[Haskell] Re: Why is getArgs in the IO monad?

Conal Elliott conal at conal.net
Tue Jan 18 11:51:56 EST 2005


Oh!  I hope that Haskell language and library semantics are defined
independently from any particular Haskell implementation.

     - Conal

-----Original Message-----
From: br276 at hermes.cam.ac.uk [mailto:br276 at hermes.cam.ac.uk] On Behalf
Of Ben Rudiak-Gould
Sent: Tuesday, January 18, 2005 8:13 AM
To: Conal Elliott
Cc: 'Jim Apple'; haskell at haskell.org
Subject: Re: [Haskell] Re: Why is getArgs in the IO monad?

Conal Elliott wrote:

 >The meaning of
 >"length getArgs" would then have to be a value whose type is the
meaning
 >of Haskell's "Int", i.e. either bottom or a 32-bit integer.  I'm
 >guessing that none of those 2^32+1 values is what you'd mean by
"length
 >getArgs".  On the other hand, the IO monad is a much roomier type.

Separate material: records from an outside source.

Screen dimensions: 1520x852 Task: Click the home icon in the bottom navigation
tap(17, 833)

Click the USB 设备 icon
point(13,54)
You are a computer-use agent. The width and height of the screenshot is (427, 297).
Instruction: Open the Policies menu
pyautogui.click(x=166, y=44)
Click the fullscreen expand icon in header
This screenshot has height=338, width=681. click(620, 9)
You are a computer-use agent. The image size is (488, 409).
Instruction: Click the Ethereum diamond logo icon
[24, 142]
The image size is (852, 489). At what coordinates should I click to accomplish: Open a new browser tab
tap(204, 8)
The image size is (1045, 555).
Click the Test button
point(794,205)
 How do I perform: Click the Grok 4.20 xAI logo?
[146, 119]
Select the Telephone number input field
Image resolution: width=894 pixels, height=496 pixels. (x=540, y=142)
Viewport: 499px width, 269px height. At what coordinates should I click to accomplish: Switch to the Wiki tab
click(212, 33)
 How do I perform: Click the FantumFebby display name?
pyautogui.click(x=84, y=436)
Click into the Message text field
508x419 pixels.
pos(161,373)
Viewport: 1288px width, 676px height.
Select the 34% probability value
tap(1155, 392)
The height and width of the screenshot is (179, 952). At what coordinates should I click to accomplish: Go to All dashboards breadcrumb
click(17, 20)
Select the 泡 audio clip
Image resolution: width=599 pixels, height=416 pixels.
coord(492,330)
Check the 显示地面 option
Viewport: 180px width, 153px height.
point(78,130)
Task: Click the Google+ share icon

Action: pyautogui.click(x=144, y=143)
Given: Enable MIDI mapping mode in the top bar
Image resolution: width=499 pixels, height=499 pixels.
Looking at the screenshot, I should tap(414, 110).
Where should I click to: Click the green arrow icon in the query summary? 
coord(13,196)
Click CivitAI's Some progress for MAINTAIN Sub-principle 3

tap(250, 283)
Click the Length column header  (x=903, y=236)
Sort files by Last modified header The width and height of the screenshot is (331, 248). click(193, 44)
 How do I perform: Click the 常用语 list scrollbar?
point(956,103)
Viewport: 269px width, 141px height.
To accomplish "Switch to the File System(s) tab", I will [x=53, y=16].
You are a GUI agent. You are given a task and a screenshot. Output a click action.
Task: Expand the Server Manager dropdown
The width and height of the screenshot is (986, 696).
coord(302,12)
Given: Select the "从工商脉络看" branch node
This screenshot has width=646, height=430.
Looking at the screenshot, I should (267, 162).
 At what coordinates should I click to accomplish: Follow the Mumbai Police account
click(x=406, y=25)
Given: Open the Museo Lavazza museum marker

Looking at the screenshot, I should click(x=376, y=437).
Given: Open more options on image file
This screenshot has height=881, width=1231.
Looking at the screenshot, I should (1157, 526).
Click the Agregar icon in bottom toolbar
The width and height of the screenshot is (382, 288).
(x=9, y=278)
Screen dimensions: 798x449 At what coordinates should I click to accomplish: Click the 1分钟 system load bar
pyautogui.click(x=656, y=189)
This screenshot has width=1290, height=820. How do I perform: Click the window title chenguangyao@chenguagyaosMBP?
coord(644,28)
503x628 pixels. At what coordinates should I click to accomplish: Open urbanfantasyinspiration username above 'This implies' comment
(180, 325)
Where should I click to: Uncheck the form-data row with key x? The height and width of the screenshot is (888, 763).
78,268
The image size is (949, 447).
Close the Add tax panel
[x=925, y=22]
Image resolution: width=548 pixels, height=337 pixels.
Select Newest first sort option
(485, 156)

I'm not strongly convinced by this argument. I don't think you can tell 
me which particular Char value you mean by the expression (maxBound :: 
Char) either, yet you probably wouldn't argue for changing maxBound's 
type. I think Jim's claim is that there's no clear dividing line between

these cases, and I tend to agree. Even if you want to disallow explicit 
recompilation (and how do you define "compilation" denotationally?), an 
automatic rollout of a new version of Hugs could lead to successive 
invocations of a script using different values of (maxBound :: Char) 
(or, more plausibly, some constant defined in the library) without user 
intervention. How is this different from any other environmental change,

such as a change in the program arguments? I think this is what Jim 
meant when he wrote

 >It seems that, looking out at the world from main, the args passed to
 >main and the compilation happen at the same time (before, long long
 >ago). What motivation would we have for treating them differently?